38・急転

 何重にも覆われた硬い殻を砕いて、むき出しの柔らかい心にいつか触れてみたいと思っていた。

 その心の片鱗を、あんな所で思いがけず見ることになるとは想像すらしていなかった。

 今日のアレックスはひどく無防備で、自分を偽る事に疲れているかのように映った。

 真っ直ぐに背を伸ばし、気丈に見上げて来るその瞳に浮かんだ一雫が、瞳にせり上がって溢れて行くのを、スローモーションのように見ていた。

 白い頬に引かれて行く一筋までもを美しいと感じてしまったのは不謹慎だろうか。それと同時に、その涙にアレックスが気付いていないのを理解した瞬間、当人の生き辛さに触れたような気がして胸を衝かれる。

 その不安定な魂が、あまりにも痛ましくてならなかった。

 咄嗟に、引き寄せて腕の中で抱き潰してしまいたい衝動に駆られて、自分自身を抑えるのに恐ろしいくらいの自制心が必要だった。

 手を伸ばせば届く距離にいるというのに、一筋の涙さえ拭ってやれぬ自分はなんと不自由な事か。

 己とアレックスの間を物理的に隔てている馬房の柵を、思うままに飛び越えて行けぬ自分に心底うんざりした。

 そんなものは、糞喰らえだ。

 だから、今宵想いを伝える事に決めた。次こそは、こんなにも口惜しい事にならないように。

 いつものように自室を抜け出して、愛剣を手に庭園に降り立つ。その柄頭で揺られている護符に、柄にもなく祈った。

「言葉を交わす時間を我に与えよ」

 凪いだ冷たい空気の中、カイルラーンの低い声は暗闇に静かに溶け込んでいった。


 

 アレックスはランタンを手に、内宮の隔壁に沿って歩いていた。警戒ルートはあらかじめ決められているが、外部からの侵入を防ぐために一週間で道順は変わる。

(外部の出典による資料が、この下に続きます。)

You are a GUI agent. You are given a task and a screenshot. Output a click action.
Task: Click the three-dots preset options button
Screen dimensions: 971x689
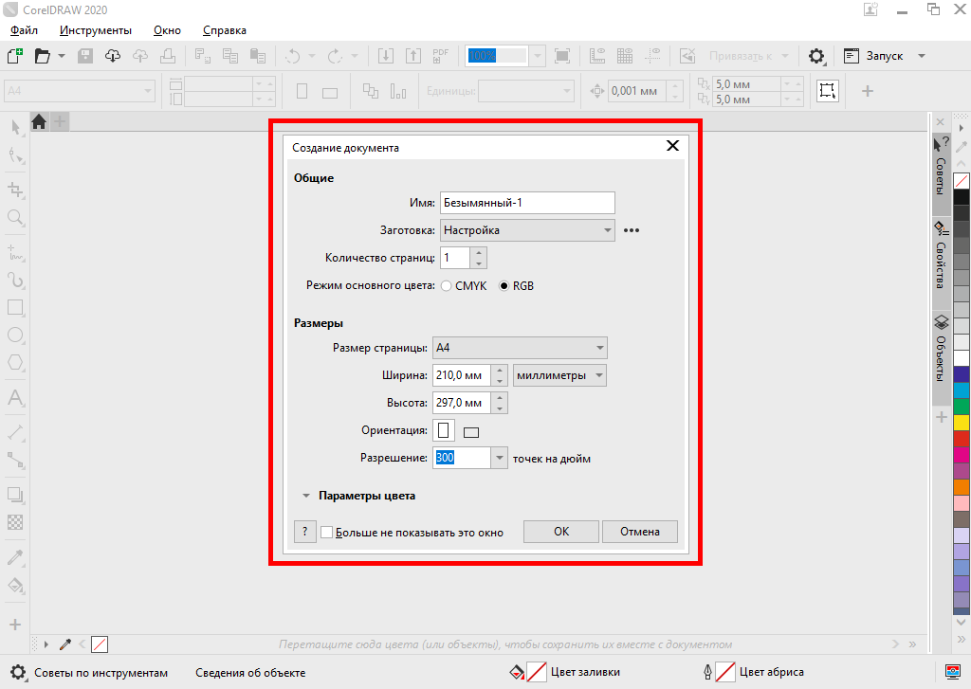click(x=632, y=230)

 今日は比較的天候が穏やかだった。吹雪く日の警備は濁る視界と寒気との戦いだが、今夜は風もなく大気はどこまでも透って視野は開けていた。冬用の装備をしているから、立ち止まらない限りは寒さも厳しくは感じない。

 辺りを警戒してはいるものの、担当区域で一人きりの仕事となると、思考に余念が混じってしまう。つい、勤務に入る前の王太子との厩舎でのやり取りを思い出してしまって、情けなさに頭を抱えたくなる。

 みっともない所を見られてしまったなと、思わず小さなため息が溢れた。

 泣いて何かが解決するのなら、存分に泣くのも良いと思う。けれど、泣いたところで何も解決できないのは、大人なのだから分かっている。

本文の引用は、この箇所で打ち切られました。